*DIRECTIONS*. The listing below is to be transcribed exactly.

*EXTRACTED RECORDS*.
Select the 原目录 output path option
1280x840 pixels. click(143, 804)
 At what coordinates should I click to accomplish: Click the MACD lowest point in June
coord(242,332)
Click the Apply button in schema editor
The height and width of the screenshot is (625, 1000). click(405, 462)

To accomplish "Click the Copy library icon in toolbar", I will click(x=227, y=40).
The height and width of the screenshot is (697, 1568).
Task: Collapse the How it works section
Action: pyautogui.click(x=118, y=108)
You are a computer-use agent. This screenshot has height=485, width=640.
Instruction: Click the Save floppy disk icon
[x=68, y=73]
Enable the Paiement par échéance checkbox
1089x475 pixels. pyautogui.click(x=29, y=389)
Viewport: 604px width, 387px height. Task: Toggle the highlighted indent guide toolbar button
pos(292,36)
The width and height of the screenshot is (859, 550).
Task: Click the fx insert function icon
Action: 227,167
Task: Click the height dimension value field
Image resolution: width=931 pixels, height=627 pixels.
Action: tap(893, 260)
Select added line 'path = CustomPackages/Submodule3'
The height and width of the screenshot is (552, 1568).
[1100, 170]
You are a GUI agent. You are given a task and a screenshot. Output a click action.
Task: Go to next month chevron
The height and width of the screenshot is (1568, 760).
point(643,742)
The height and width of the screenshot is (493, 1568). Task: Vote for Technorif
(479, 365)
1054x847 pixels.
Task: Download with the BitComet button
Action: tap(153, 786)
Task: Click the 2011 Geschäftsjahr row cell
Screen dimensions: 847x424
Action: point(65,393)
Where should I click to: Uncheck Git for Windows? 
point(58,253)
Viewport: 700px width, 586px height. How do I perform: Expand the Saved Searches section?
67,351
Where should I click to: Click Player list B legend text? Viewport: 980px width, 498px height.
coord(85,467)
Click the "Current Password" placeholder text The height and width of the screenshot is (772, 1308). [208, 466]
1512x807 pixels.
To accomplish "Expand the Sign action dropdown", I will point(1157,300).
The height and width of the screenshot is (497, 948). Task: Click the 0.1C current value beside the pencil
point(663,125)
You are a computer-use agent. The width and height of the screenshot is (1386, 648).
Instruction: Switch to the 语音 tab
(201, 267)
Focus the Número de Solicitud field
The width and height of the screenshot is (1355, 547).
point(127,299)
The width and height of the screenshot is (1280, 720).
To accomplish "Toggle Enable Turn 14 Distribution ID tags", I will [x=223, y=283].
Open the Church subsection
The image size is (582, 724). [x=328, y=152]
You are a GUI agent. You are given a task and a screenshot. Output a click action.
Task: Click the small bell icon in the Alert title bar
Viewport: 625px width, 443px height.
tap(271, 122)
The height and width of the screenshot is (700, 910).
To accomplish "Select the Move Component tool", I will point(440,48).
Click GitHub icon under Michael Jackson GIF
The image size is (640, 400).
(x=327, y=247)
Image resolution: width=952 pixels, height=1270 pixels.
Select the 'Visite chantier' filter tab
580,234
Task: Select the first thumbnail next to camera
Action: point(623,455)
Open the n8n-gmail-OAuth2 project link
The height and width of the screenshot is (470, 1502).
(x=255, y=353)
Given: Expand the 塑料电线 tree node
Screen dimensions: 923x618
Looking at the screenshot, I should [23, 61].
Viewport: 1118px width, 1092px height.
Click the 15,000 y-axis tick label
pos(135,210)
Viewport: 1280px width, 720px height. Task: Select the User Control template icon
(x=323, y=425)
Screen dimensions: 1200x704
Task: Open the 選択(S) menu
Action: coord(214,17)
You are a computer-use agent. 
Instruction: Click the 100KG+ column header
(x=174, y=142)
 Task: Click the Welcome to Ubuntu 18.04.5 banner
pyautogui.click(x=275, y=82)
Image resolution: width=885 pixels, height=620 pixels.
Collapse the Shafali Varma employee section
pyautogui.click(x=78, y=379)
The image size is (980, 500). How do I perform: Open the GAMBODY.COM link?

*WRITTEN RESPONSE*.
Select the 原目录 output path option
1280x840 pixels. click(143, 804)
 At what coordinates should I click to accomplish: Click the MACD lowest point in June
coord(242,332)
Click the Apply button in schema editor
The height and width of the screenshot is (625, 1000). click(405, 462)

To accomplish "Click the Copy library icon in toolbar", I will click(x=227, y=40).
The height and width of the screenshot is (697, 1568).
Task: Collapse the How it works section
Action: pyautogui.click(x=118, y=108)
You are a computer-use agent. This screenshot has height=485, width=640.
Instruction: Click the Save floppy disk icon
[x=68, y=73]
Enable the Paiement par échéance checkbox
1089x475 pixels. pyautogui.click(x=29, y=389)
Viewport: 604px width, 387px height. Task: Toggle the highlighted indent guide toolbar button
pos(292,36)
The width and height of the screenshot is (859, 550).
Task: Click the fx insert function icon
Action: 227,167
Task: Click the height dimension value field
Image resolution: width=931 pixels, height=627 pixels.
Action: tap(893, 260)
Select added line 'path = CustomPackages/Submodule3'
The height and width of the screenshot is (552, 1568).
[1100, 170]
You are a GUI agent. You are given a task and a screenshot. Output a click action.
Task: Go to next month chevron
The height and width of the screenshot is (1568, 760).
point(643,742)
The height and width of the screenshot is (493, 1568). Task: Vote for Technorif
(479, 365)
1054x847 pixels.
Task: Download with the BitComet button
Action: tap(153, 786)
Task: Click the 2011 Geschäftsjahr row cell
Screen dimensions: 847x424
Action: point(65,393)
Where should I click to: Uncheck Git for Windows? 
point(58,253)
Viewport: 700px width, 586px height. How do I perform: Expand the Saved Searches section?
67,351
Where should I click to: Click Player list B legend text? Viewport: 980px width, 498px height.
coord(85,467)
Click the "Current Password" placeholder text The height and width of the screenshot is (772, 1308). [208, 466]
1512x807 pixels.
To accomplish "Expand the Sign action dropdown", I will point(1157,300).
The height and width of the screenshot is (497, 948). Task: Click the 0.1C current value beside the pencil
point(663,125)
You are a computer-use agent. The width and height of the screenshot is (1386, 648).
Instruction: Switch to the 语音 tab
(201, 267)
Focus the Número de Solicitud field
The width and height of the screenshot is (1355, 547).
point(127,299)
The width and height of the screenshot is (1280, 720).
To accomplish "Toggle Enable Turn 14 Distribution ID tags", I will [x=223, y=283].
Open the Church subsection
The image size is (582, 724). [x=328, y=152]
You are a GUI agent. You are given a task and a screenshot. Output a click action.
Task: Click the small bell icon in the Alert title bar
Viewport: 625px width, 443px height.
tap(271, 122)
The height and width of the screenshot is (700, 910).
To accomplish "Select the Move Component tool", I will point(440,48).
Click GitHub icon under Michael Jackson GIF
The image size is (640, 400).
(x=327, y=247)
Image resolution: width=952 pixels, height=1270 pixels.
Select the 'Visite chantier' filter tab
580,234
Task: Select the first thumbnail next to camera
Action: point(623,455)
Open the n8n-gmail-OAuth2 project link
The height and width of the screenshot is (470, 1502).
(x=255, y=353)
Given: Expand the 塑料电线 tree node
Screen dimensions: 923x618
Looking at the screenshot, I should [23, 61].
Viewport: 1118px width, 1092px height.
Click the 15,000 y-axis tick label
pos(135,210)
Viewport: 1280px width, 720px height. Task: Select the User Control template icon
(x=323, y=425)
Screen dimensions: 1200x704
Task: Open the 選択(S) menu
Action: coord(214,17)
You are a computer-use agent. 
Instruction: Click the 100KG+ column header
(x=174, y=142)
 Task: Click the Welcome to Ubuntu 18.04.5 banner
pyautogui.click(x=275, y=82)
Image resolution: width=885 pixels, height=620 pixels.
Collapse the Shafali Varma employee section
pyautogui.click(x=78, y=379)
The image size is (980, 500). How do I perform: Open the GAMBODY.COM link?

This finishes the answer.